As you fill each lead line with fish, suspend it into the water. You don’t have to lift caught fish to string another one constantly.
How to Use Fish Stringer?
Whatever design of stringer you choose, using one is pretty simple and can keep your fish alive. The correct way to use a fish stringer is by passing it through the mouth and out through the thin bottom membrane.
Let the sharp stringer part get inside the fish’s mouth and pierce through the underside of the mouth. Make a perfect hole perforation at the bottom and not too close to the mouth.
This is the best way to use a stringer. It orients the fish vertically in the water and prevents damage to delicate gills.
In addition, this method of stringing ensures fish breathes better and stays alive for longer. However, you’ll still see some anglers pass the sharp end of the string through the gills.
Never pass the stringer through the gills, as this would kill the fish. I know this is a surprise as most anglers still pass the string through the kills. Unless you want dead fish, passing the stringer through the gills is a big NO.
What Are the Benefits of Using Fish Stringer?
The main benefit of using a fish stringer is to keep your fish alive until you decide to take it home or release it. Catching fish is one thing. But until you get the really big catch, you’re never satisfied.

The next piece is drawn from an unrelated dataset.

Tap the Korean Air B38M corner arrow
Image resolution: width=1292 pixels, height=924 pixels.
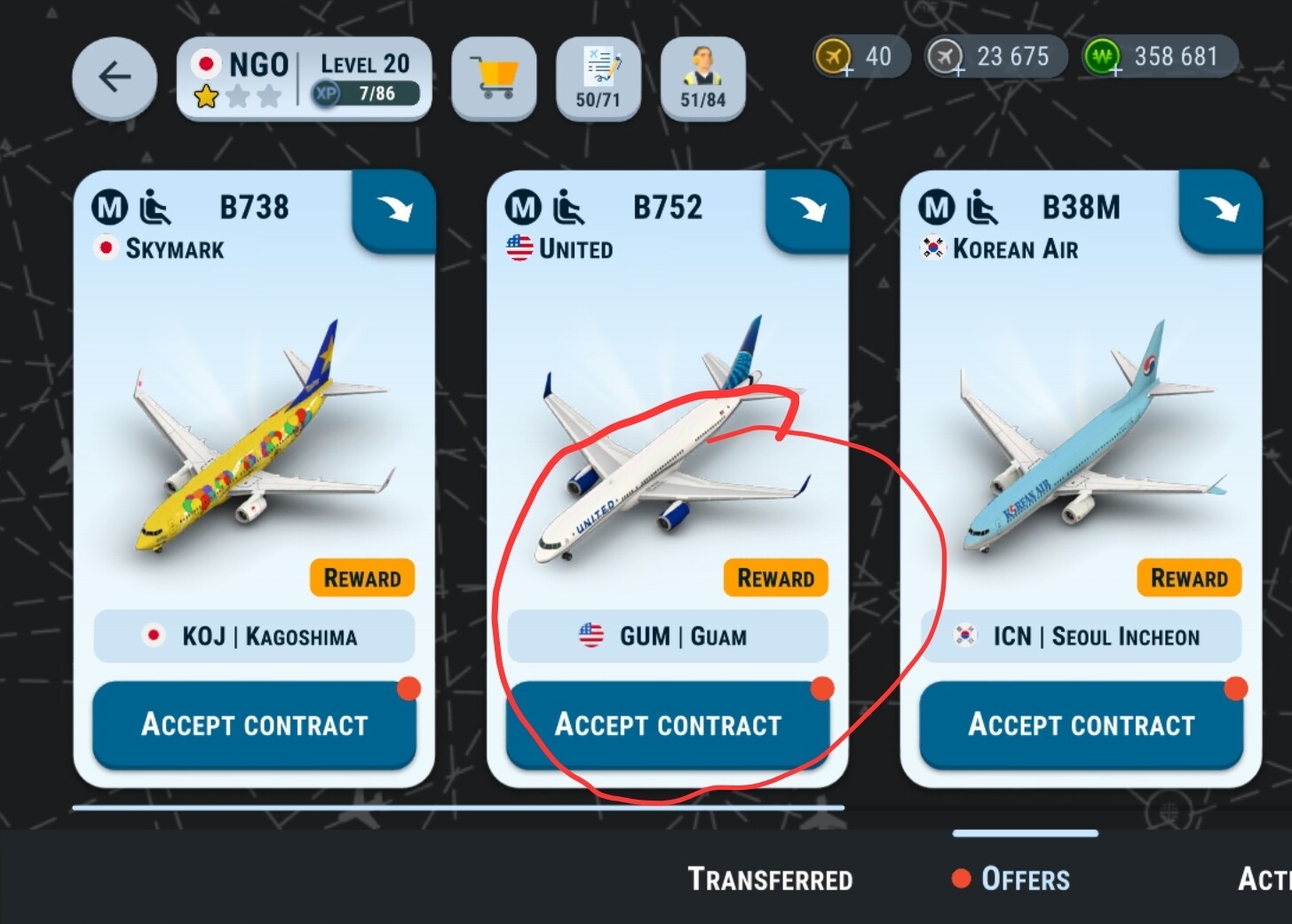(x=1221, y=210)
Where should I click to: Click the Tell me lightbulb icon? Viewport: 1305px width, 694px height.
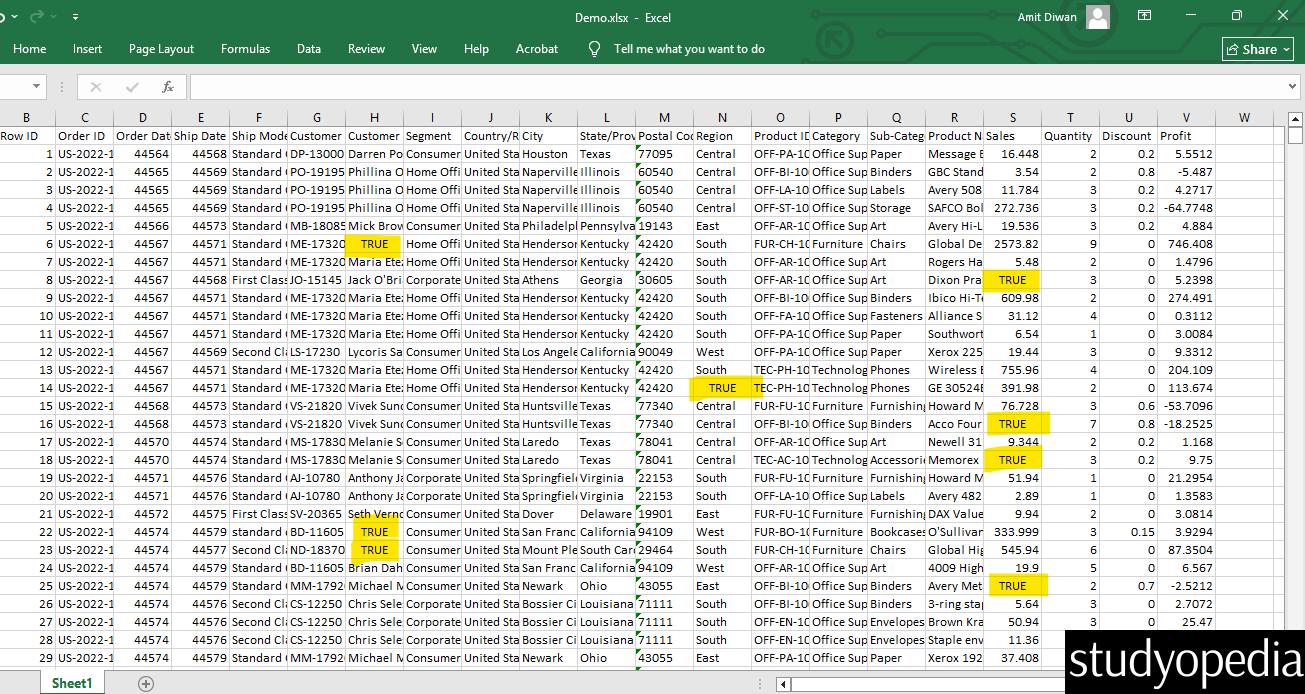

In some places, there are regulations on the number and size of fish you can take home. A fish stringer can help you count and keep the tally while in the waters. It is a lot easier to count fish hanging by your boat than fish inside a bucket.
It also gives you options to return small fish into the waters for bigger catches later on. You don’t want to return a dead fish just to carry a big one home.
A fish stringer also helps save space on the boat for coolers and ice buckets. If you’re fishing from a small canoe or kayak, a stringer can create the much-needed space.
Fishing requires effort, patience, and motivation. Seeing a stringer hanging with many fishes gives anglers extra motivation to keep going.
You also get to save money on coolers and ice buckets. After all, fish stringers are pretty cheap and readily available. They are also easy to make using a few simple tools and materials.
Well, that’s it from me! I hope you enjoyed reading and can now make your fish stringer at home using readily available materials. There is no need to release caught fish until you’re sure of a big catch.
Instead, use a fish stringer to keep the fish alive until you’re done fishing. You can then decide which fish to let go of and which one to carry home for dinner.
You can also decide to purchase a ready-made fish stringer. The choices out there are endless. However, I recommended getting the necessary materials and making one. Furthermore, fishing is funnier and enjoyable with DIY fishing equipment.